▸ Exercise aim: Render every line of the listing below as a Markdown table with the columns "Row" and "Line", numbering the rows and skipping any blank lines. Leave the pictures out of the answer.

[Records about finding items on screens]
++++

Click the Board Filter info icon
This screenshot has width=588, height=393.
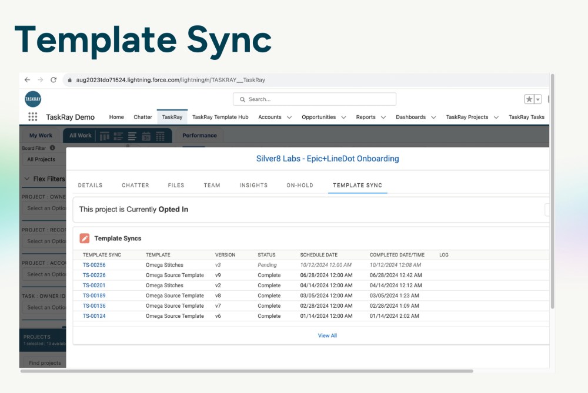click(52, 148)
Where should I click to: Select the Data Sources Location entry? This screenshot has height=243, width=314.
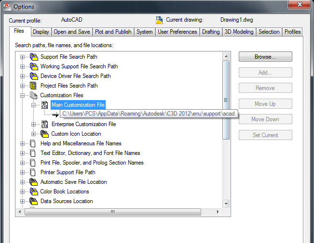click(x=67, y=201)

++++

▸ Answer to the problem:
| Row | Line |
|---|---|
| 1 | Click the Board Filter info icon |
| 2 | This screenshot has width=588, height=393. |
| 3 | click(52, 148) |
| 4 | Where should I click to: Select the Data Sources Location entry? This screenshot has height=243, width=314. |
| 5 | click(x=67, y=201) |